_WHAT IS EXPECTED_:
Return all lines of the listing below that carry the word "toolbar".
◇ ◇ ◇ ◇
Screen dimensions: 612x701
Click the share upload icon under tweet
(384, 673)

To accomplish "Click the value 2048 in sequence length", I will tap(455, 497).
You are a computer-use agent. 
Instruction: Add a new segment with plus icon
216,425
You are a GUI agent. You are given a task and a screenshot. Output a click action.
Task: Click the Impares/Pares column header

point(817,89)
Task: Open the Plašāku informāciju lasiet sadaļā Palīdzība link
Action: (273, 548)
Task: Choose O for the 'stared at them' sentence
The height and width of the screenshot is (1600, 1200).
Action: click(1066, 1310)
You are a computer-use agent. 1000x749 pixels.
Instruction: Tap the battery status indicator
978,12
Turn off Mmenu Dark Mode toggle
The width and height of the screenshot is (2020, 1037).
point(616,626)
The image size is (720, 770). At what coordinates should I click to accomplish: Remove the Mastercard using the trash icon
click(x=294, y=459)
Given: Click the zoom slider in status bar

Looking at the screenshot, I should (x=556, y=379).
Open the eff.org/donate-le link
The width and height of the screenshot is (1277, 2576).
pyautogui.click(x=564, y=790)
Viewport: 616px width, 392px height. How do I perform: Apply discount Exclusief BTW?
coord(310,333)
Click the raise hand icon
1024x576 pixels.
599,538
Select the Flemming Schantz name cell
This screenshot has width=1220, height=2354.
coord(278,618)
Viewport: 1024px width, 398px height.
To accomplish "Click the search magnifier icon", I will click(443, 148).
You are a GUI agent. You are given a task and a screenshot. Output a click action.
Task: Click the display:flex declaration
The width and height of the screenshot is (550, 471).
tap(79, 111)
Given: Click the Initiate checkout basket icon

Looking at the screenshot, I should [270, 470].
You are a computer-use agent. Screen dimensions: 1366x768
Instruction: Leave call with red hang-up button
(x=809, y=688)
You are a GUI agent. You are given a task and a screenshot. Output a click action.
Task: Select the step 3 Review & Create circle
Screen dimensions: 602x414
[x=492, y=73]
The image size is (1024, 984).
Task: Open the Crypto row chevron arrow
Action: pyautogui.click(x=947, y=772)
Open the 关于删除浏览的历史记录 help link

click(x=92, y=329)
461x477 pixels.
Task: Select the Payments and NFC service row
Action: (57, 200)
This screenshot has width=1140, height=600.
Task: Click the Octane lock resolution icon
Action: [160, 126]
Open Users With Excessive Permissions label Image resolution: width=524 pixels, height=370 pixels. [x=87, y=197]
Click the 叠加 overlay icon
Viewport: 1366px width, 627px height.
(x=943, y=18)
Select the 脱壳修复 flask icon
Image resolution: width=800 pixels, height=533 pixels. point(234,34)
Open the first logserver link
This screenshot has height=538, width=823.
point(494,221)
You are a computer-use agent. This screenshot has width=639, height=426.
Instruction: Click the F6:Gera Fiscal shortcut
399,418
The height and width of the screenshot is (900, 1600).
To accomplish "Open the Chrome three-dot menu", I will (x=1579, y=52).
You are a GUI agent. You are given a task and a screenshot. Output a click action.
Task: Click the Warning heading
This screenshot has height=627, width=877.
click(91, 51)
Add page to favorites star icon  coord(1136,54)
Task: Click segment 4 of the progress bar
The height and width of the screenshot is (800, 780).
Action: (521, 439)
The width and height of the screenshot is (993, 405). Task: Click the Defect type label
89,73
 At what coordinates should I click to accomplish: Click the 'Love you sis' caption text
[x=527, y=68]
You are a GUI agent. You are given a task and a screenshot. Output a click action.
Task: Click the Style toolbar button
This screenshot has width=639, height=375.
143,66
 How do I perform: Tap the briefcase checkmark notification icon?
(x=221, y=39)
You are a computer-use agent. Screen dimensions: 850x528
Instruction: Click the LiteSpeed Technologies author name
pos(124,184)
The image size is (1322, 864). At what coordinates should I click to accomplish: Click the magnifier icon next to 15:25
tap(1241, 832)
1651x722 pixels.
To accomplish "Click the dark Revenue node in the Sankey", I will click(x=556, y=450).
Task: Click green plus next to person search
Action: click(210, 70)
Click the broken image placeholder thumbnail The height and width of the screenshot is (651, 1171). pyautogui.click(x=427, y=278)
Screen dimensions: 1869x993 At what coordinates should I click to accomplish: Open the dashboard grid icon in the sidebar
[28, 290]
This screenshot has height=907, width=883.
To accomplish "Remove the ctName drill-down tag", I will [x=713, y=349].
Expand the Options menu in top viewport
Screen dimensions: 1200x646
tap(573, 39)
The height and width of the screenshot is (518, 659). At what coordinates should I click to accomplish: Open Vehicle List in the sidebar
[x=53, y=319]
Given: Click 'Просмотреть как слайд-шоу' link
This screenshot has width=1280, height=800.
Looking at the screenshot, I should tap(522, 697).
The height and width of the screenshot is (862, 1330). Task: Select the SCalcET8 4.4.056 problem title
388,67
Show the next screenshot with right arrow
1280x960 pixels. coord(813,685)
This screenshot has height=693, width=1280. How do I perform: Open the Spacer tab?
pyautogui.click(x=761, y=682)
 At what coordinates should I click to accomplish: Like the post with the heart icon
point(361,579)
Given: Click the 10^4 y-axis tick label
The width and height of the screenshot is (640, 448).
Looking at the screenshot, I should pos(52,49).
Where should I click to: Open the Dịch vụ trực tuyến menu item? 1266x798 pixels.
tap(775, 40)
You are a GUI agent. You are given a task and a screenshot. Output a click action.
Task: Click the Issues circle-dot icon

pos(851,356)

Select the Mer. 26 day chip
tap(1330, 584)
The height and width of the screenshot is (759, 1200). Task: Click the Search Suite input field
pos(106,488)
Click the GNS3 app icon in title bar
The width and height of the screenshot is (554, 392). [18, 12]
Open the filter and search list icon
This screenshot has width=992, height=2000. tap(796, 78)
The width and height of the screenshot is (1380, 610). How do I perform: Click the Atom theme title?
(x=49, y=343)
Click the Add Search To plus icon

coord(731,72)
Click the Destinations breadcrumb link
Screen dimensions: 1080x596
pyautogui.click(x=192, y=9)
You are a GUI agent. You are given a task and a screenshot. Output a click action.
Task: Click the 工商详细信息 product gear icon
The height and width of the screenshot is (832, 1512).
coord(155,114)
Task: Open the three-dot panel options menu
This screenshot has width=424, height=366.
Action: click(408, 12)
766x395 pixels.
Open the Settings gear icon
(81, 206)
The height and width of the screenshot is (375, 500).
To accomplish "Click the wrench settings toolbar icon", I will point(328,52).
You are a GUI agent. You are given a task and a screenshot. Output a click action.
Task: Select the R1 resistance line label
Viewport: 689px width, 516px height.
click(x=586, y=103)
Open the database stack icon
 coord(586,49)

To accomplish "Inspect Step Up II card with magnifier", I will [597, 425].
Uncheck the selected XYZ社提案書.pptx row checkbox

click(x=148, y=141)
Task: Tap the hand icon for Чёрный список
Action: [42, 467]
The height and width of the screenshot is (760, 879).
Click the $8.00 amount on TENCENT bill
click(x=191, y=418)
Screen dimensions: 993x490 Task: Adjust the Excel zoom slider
◇ ◇ ◇ ◇
_EXERCISE SOLUTION_:
Task: Click the Style toolbar button
To accomplish "Click the wrench settings toolbar icon", I will point(328,52).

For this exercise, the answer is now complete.